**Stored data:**
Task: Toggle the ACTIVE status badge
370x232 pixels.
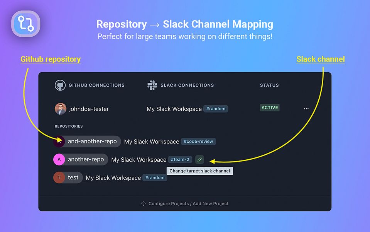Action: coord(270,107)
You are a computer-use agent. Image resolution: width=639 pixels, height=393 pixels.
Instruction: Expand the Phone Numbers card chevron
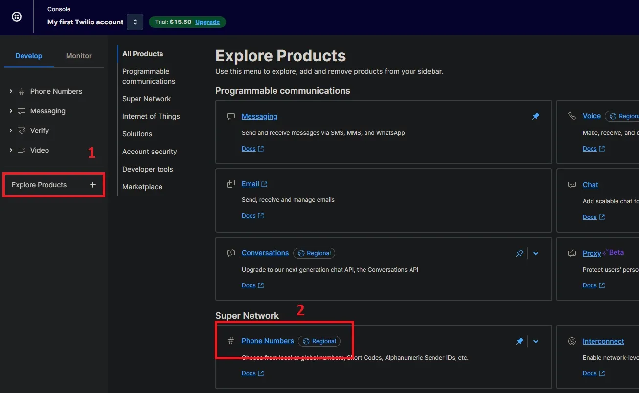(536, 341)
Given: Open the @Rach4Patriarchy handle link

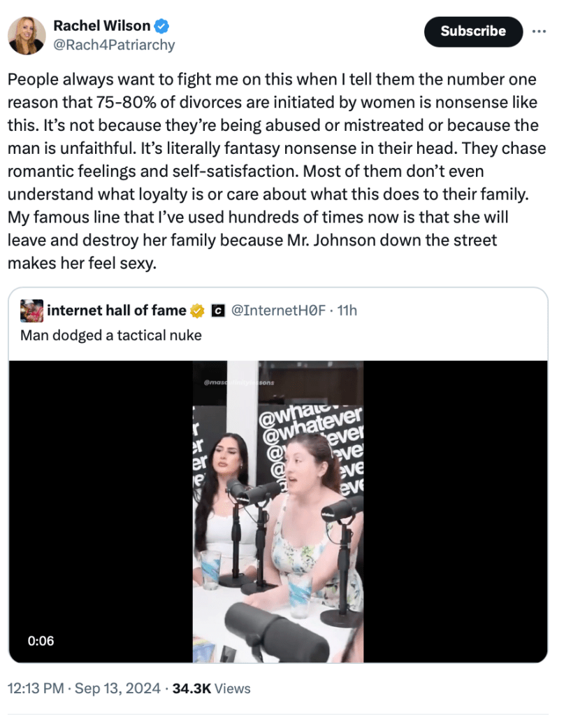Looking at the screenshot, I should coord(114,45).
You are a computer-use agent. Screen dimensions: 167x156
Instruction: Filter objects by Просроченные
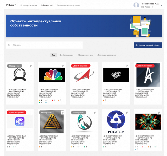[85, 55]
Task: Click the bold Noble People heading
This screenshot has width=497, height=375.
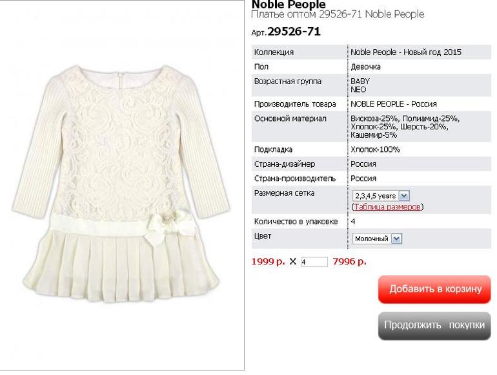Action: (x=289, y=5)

**Exercise directions:**
In the answer, give only the lines from the one containing "370x232 pixels." through the end of the records above, each reproduced exactly. Include no pictures.

**Result:**
370x232 pixels.
Action: coord(270,107)
You are a computer-use agent. Image resolution: width=639 pixels, height=393 pixels.
Instruction: Expand the Phone Numbers card chevron
(536, 341)
Given: Open the @Rach4Patriarchy handle link

Looking at the screenshot, I should coord(114,45).
You are a computer-use agent. Screen dimensions: 167x156
Instruction: Filter objects by Просроченные
[85, 55]
Task: Click the bold Noble People heading
This screenshot has width=497, height=375.
Action: (x=289, y=5)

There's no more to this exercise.